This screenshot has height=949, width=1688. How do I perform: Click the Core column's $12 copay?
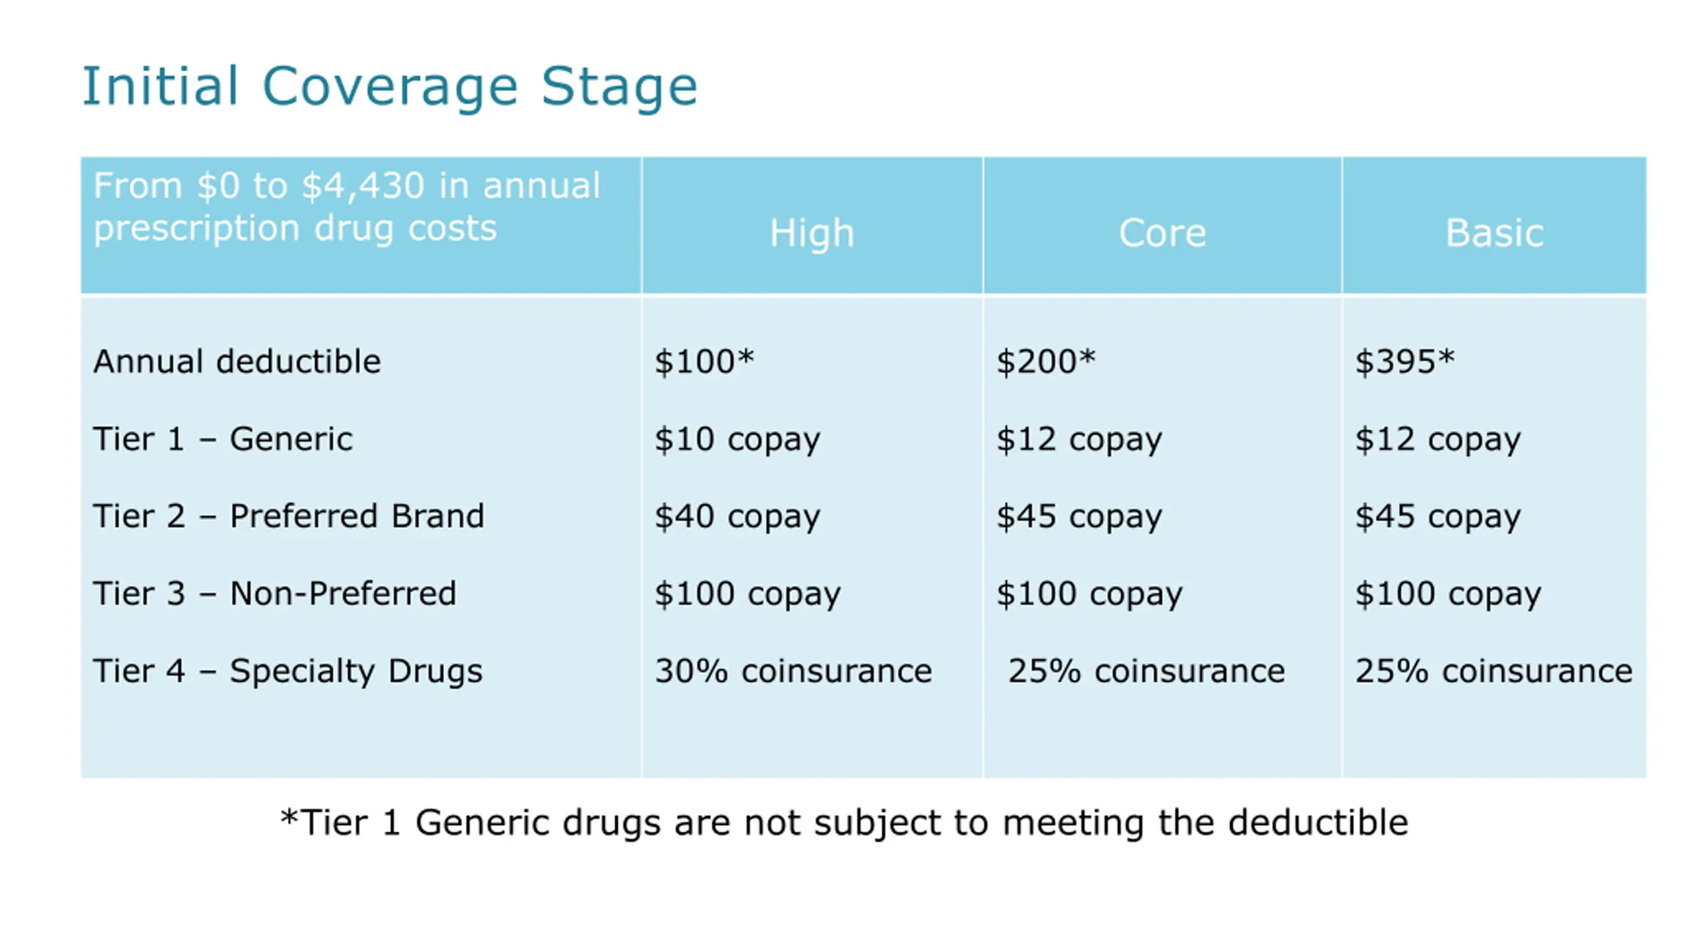[1079, 440]
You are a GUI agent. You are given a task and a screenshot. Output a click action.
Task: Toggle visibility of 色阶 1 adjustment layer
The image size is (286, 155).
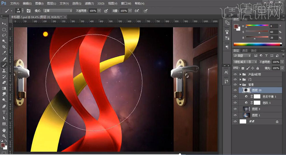[235, 103]
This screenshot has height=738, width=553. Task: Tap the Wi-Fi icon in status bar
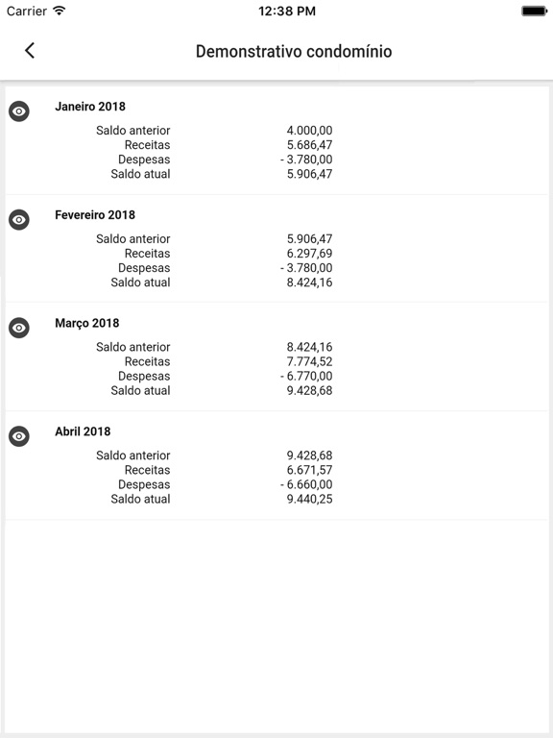[x=60, y=11]
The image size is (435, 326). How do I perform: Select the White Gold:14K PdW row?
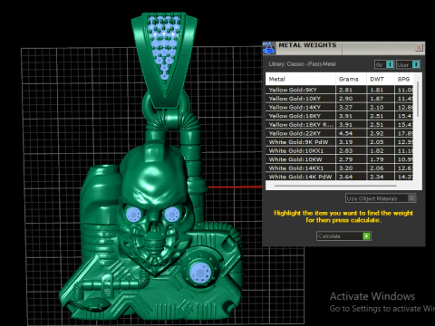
........
- [WHAT IS ASKED]:
Give every line of the records above as a numbered list, with blank lines omitted and the pictures left out.

- [THE RESPONSE]:
1. This screenshot has height=949, width=1688. How do I perform: Click the Core column's $12 copay?
2. [1079, 440]
3. You are a GUI agent. You are given a task and a screenshot. Output a click action.
4. Task: Toggle visibility of 色阶 1 adjustment layer
5. The image size is (286, 155).
6. [235, 103]
7. This screenshot has height=738, width=553. Task: Tap the Wi-Fi icon in status bar
8. [x=60, y=11]
9. The image size is (435, 326). How do I perform: Select the White Gold:14K PdW row?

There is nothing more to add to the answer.